Pauline Dreyfus constitue une galerie de personnage savoureux et nous replonge dans les années Giscard pour se souvenir de « l’affaire des diamants de Bokassa ». Un roman en forme de comédie sociale, drôle et pétillant.
Alors que Valéry Giscard d’Estaing connaît une présidence plutôt tranquille, une affaire va quelque peu entacher son image et lui faire perdre petit à petit le crédit qu’il avait auprès des Français. En 1979, suite à une révélation du Canard enchaîné, le président de la république alors en fonction est accusé d’avoir reçu de la part de l’empereur Bokassa des diamants d’une grande valeur. Plutôt que de démentir immédiatement les rumeurs, Valéry Giscard d’Estaing décide de s’enfermer dans le silence durant 49 jours… c’est le temps que dure le roman imaginé par Pauline Dreyfus dans lequel elle dresse le portrait de diverses personnalités, hommes et femmes issus de divers milieux qui tous ont pour point commun de s’interroger sur ce mutisme et sur cette mystérieuse affaire des diamants.
Au fil des chapitres, on va faire la connaissance d’un agent des Renseignements Généraux, d’une journaliste aux dents longues qui cherche le scoop auprès de deux danseurs dissidents russes, mais également d’une immigré portugaise, d’un habitué des nuits parisiennes, d’un chef du protocole de l’Elysée, d’une militante féministe ou encore d’un chômeur. L’occasion pour le lecteur de se replonger dans cette France giscardienne des années 70, de se souvenir d’un président qui se voulait jeune et moderne, et dont l’état de grâce durera quelques années, avant que quelques sales affaires viennent entacher son mandat, notamment L’affaire Boulin, dont il est question dans le livre, et donc cette fameuse affaire des diamants.

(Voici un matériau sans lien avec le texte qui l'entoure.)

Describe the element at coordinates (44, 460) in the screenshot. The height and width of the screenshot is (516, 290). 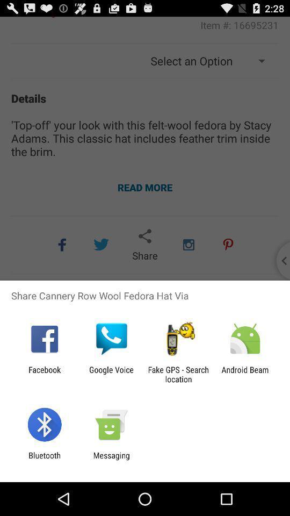
I see `item next to the messaging` at that location.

Dans une construction très habile, Pauline Dreyfus tisse un récit choral dans lequel les personnages se passent – pour ainsi dire – le relais à chaque changement de chapitre pour former au final une grande assemblée qui attend patiemment les explications du président à la télévision. En attendant, on parle, on suppute, on fantasme, on critique ou on loue ce président au-dessus de tout soupçon dans cette « France apaisée » comme le dit Giscard, où les notables invitent à leur table ces 50 français désignés par le Nouvel Observateur comme représentant l’avenir de la France.

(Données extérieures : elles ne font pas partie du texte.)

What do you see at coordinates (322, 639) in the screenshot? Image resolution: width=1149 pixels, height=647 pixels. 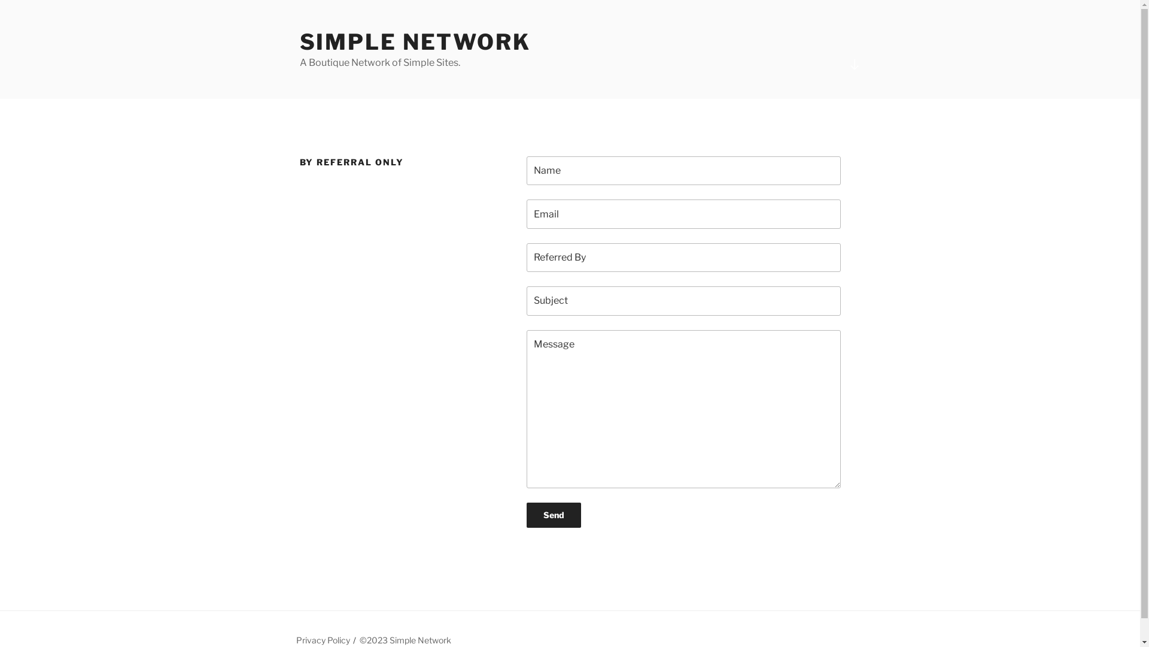 I see `'Privacy Policy'` at bounding box center [322, 639].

Dans un style pétillant, plein de rythme, qui rappelle, par son humour et son ironie, les livres les plus récents de Pierre Lemaître, l’auteure de Immortel (2013) et Paul Morand nous offre un roman plein de nostalgie légère et de clins d’œil à une époque bien lointaine où une affaire pouvait vous tenir en haleine un pays tout entier durant plusieurs semaines.